Begin at the line containing "887x419 pixels." and give again every line to the end of the records, exactly, without the pictures.
= = =
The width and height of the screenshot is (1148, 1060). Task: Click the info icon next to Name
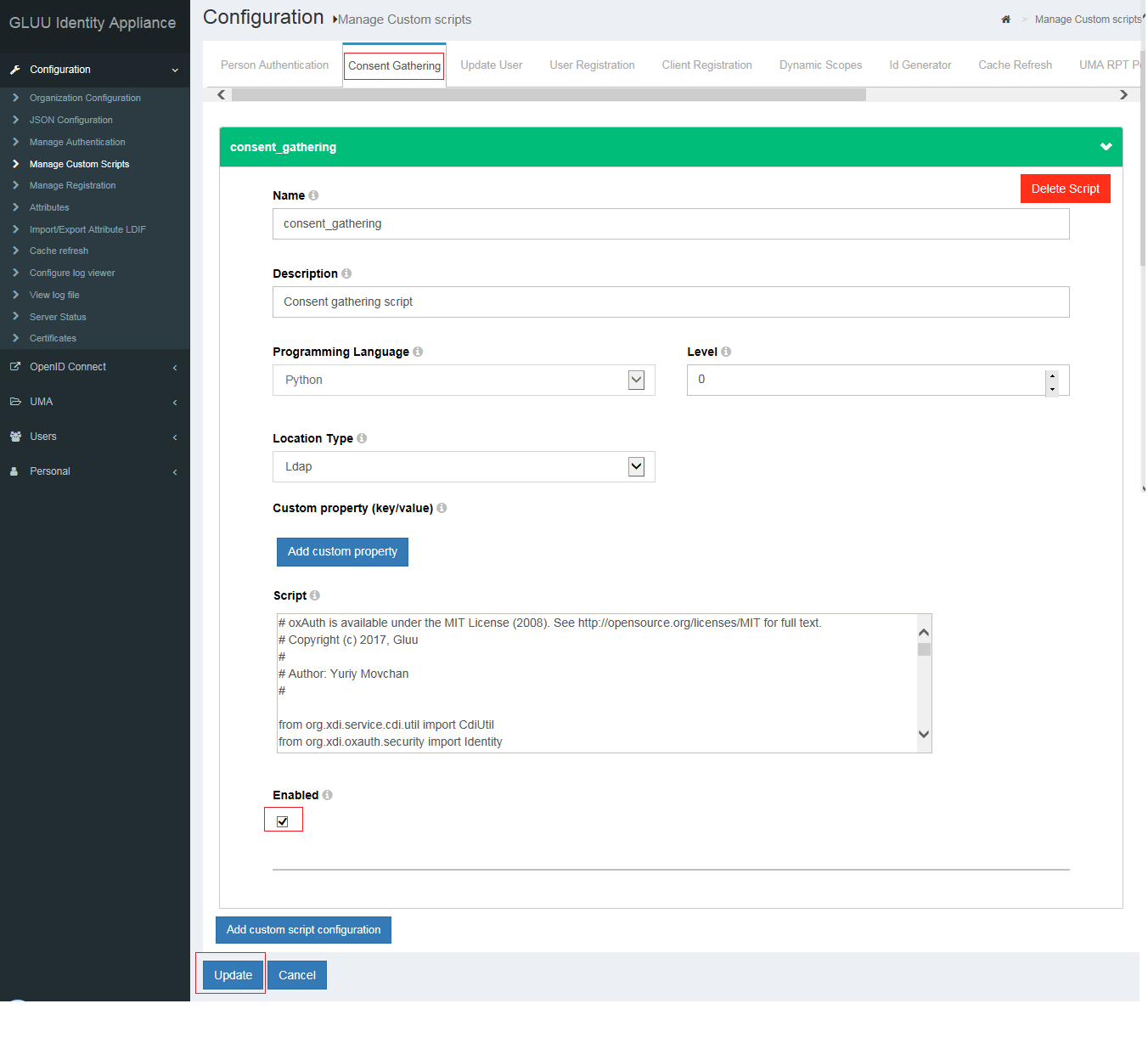pos(313,195)

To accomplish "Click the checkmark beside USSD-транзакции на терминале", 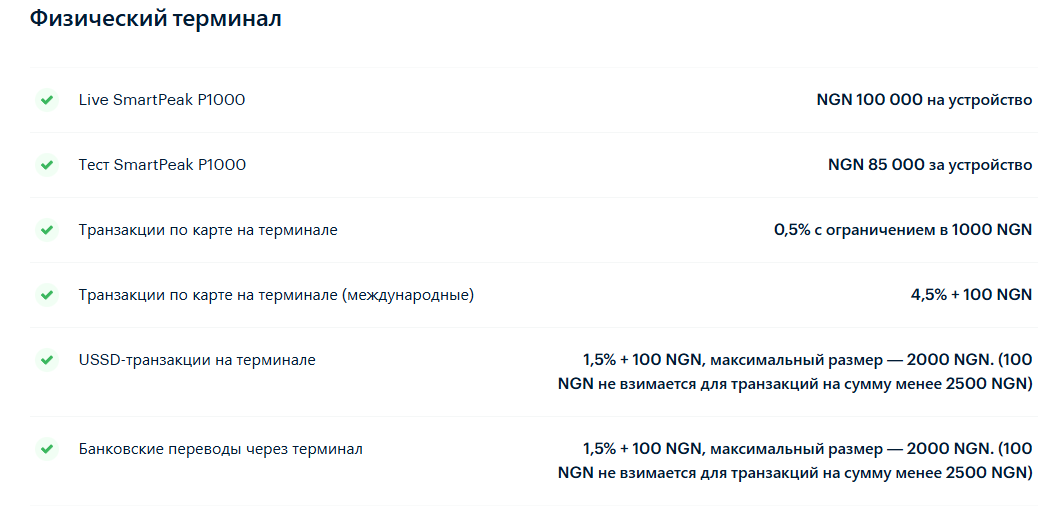I will click(46, 360).

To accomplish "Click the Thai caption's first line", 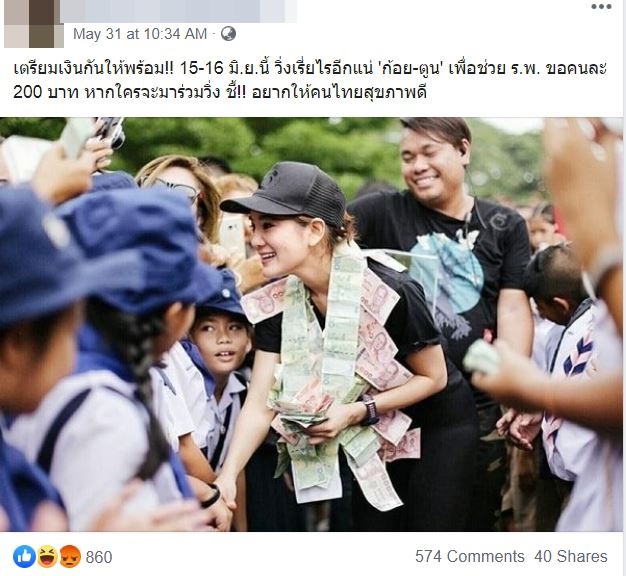I will 310,69.
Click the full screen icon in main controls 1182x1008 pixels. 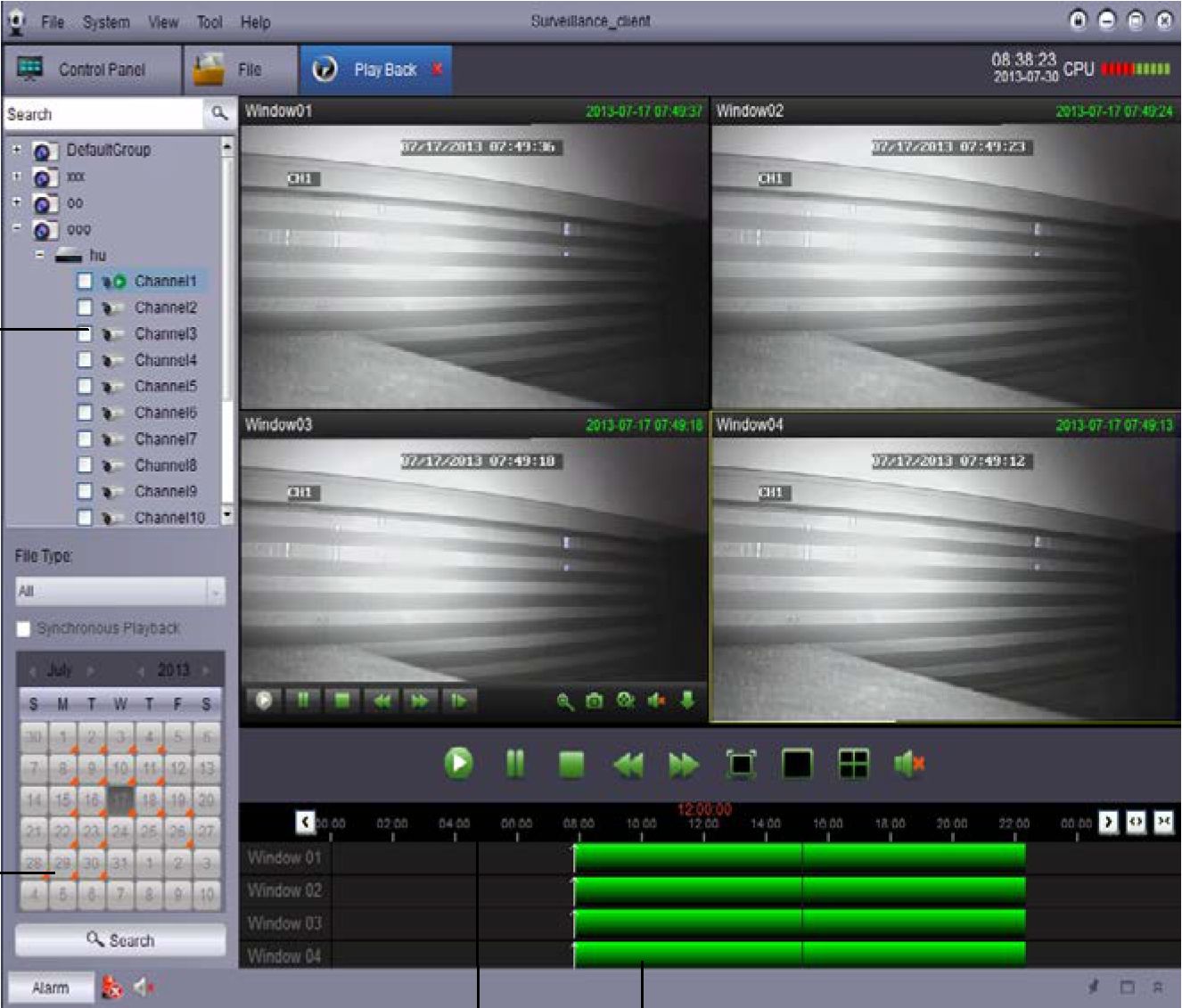[741, 764]
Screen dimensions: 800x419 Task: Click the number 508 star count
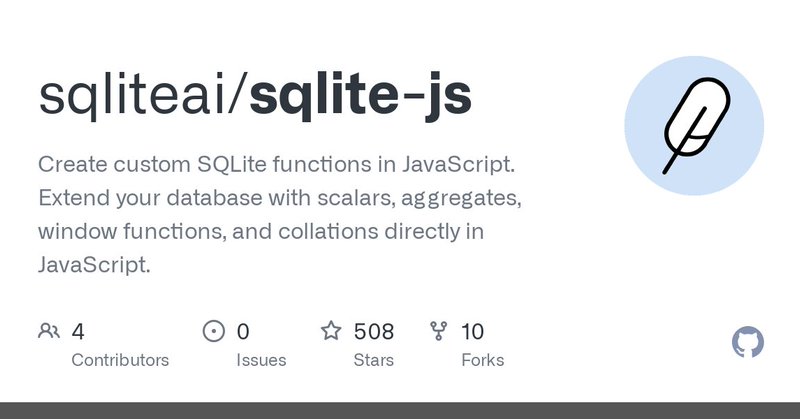[374, 332]
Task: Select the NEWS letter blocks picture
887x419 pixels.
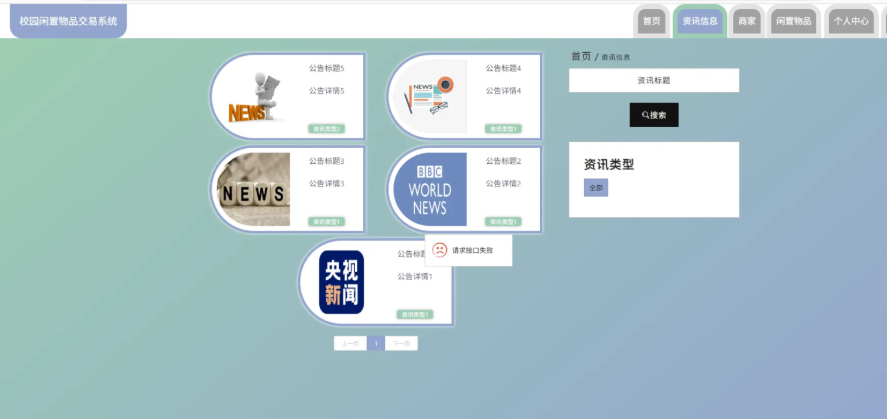Action: click(x=254, y=189)
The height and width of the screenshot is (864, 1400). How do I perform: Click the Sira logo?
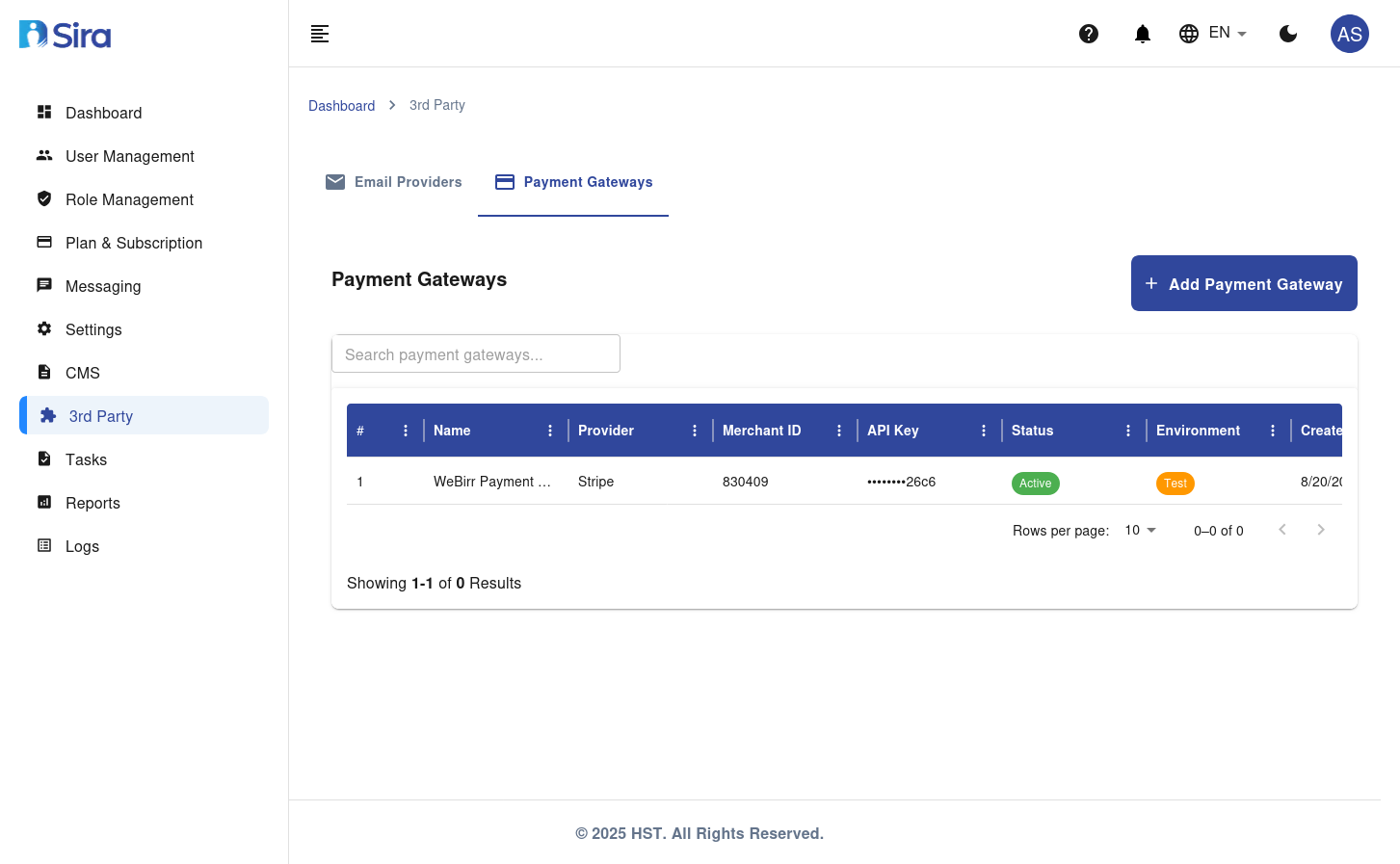(66, 35)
= = =
**RESPONSE TO THIS TASK**
887x419 pixels.
Action: click(x=254, y=189)
The height and width of the screenshot is (864, 1400). How do I perform: Click the Sira logo?
(66, 35)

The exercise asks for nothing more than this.